[START AVAILABLE RECORDS]

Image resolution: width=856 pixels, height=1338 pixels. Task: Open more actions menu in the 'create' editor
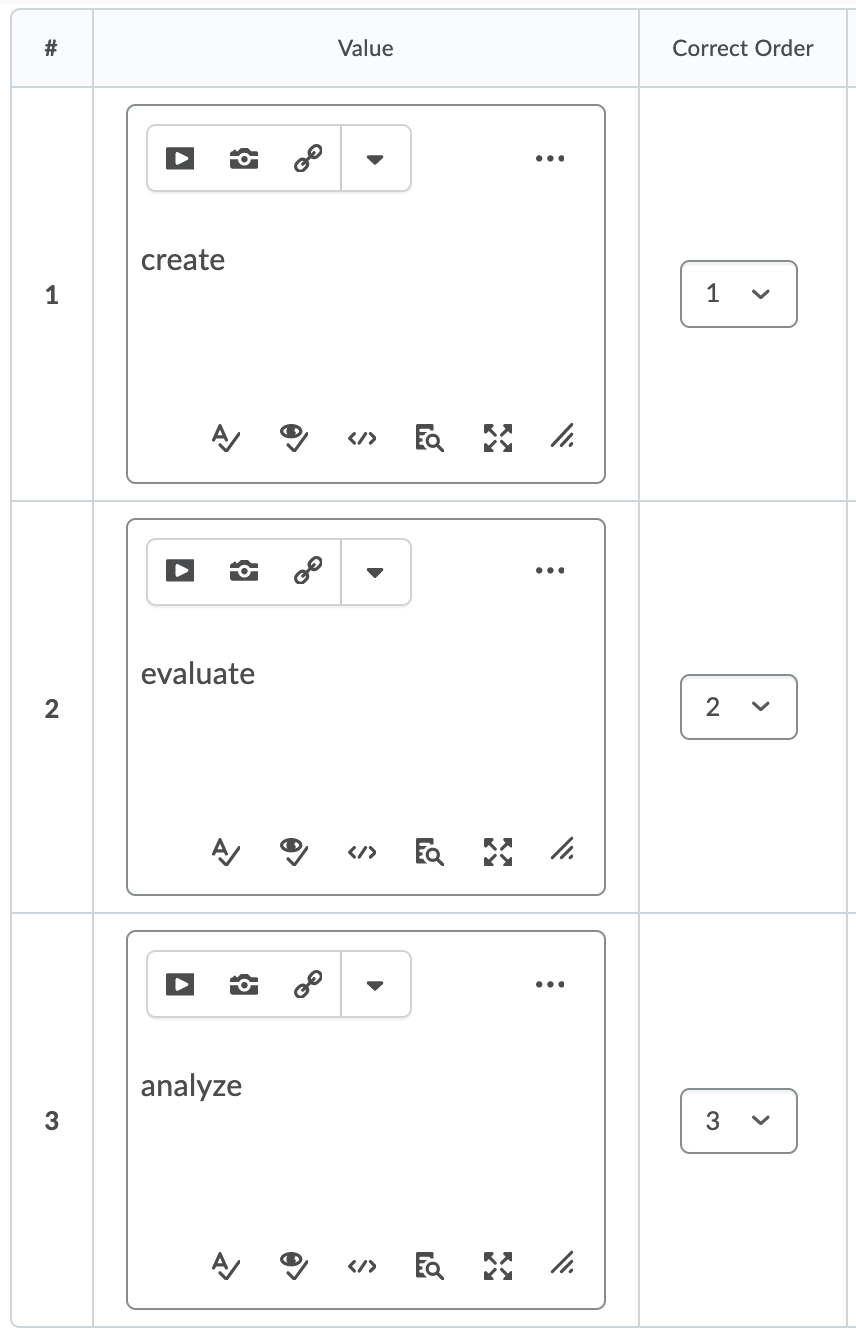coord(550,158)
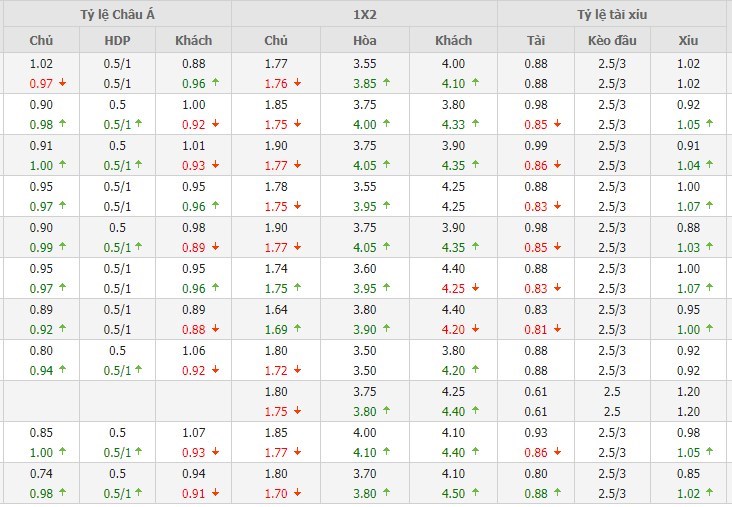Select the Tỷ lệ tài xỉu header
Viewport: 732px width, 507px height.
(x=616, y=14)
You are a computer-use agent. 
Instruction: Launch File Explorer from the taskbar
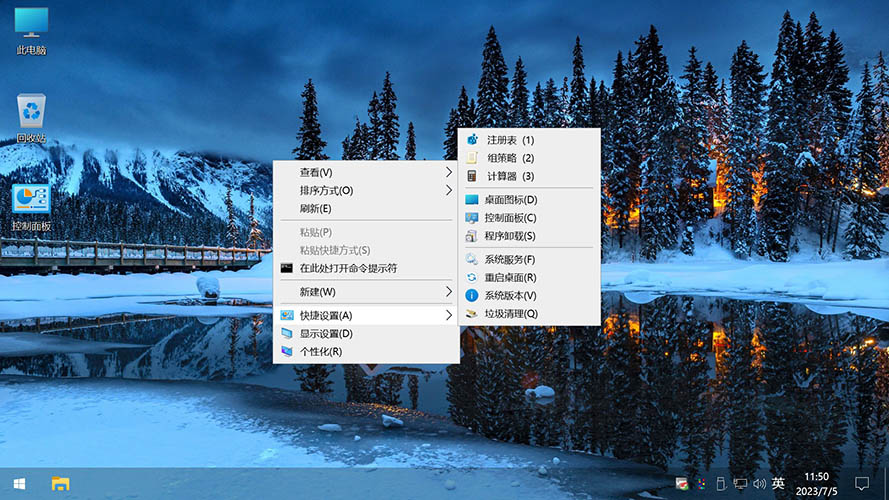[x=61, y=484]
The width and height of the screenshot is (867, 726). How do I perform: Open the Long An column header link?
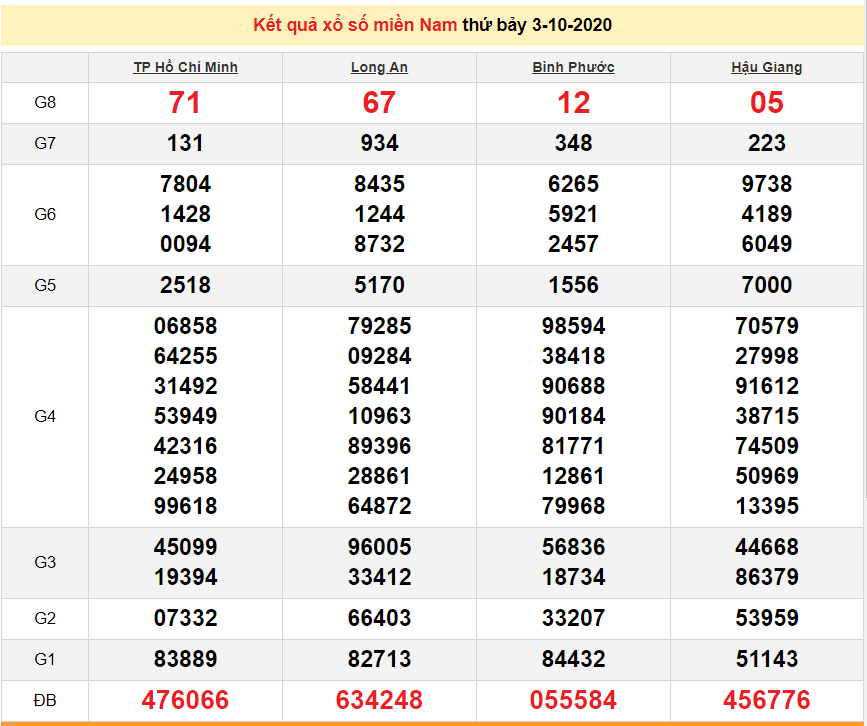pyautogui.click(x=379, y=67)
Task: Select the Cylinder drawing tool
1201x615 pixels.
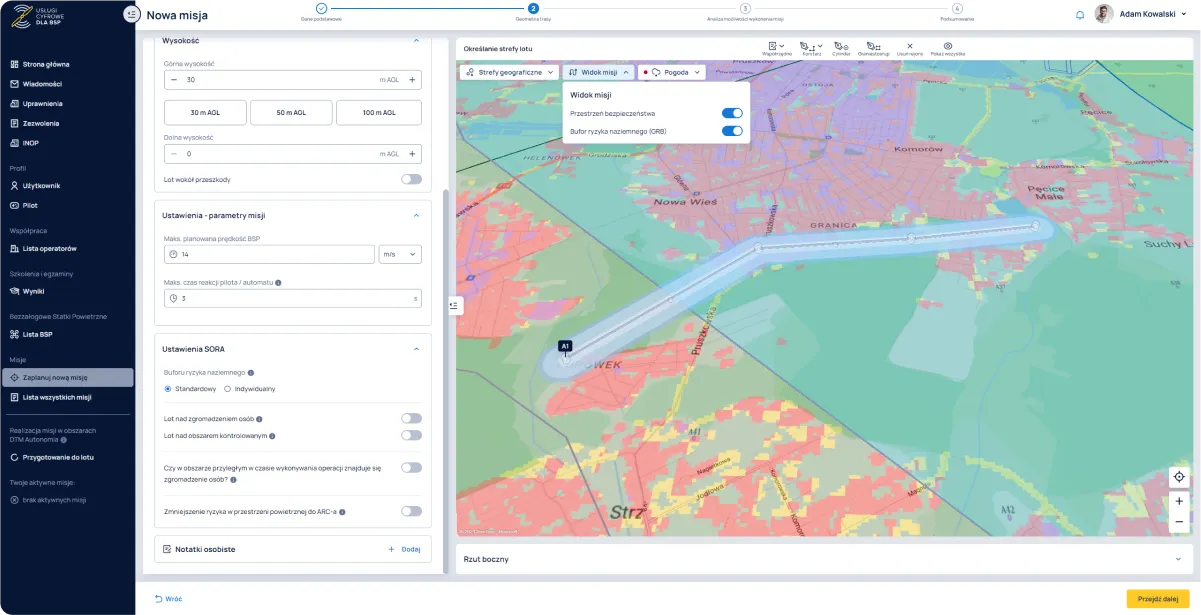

[END AVAILABLE RECORDS]

• [OBJECTIVE]: Copy the records above word for word, leaving out every picture.

• [ANSWER TO THIS PROBLEM]:
Image resolution: width=856 pixels, height=1338 pixels. Task: Open more actions menu in the 'create' editor
coord(550,158)
Select the Tỷ lệ tài xỉu header
Viewport: 732px width, 507px height.
(x=616, y=14)
You are a computer-use agent. 
Instruction: Launch File Explorer from the taskbar
[x=61, y=484]
The width and height of the screenshot is (867, 726). How do I perform: Open the Long An column header link?
pyautogui.click(x=379, y=67)
Task: Select the Cylinder drawing tool
1201x615 pixels.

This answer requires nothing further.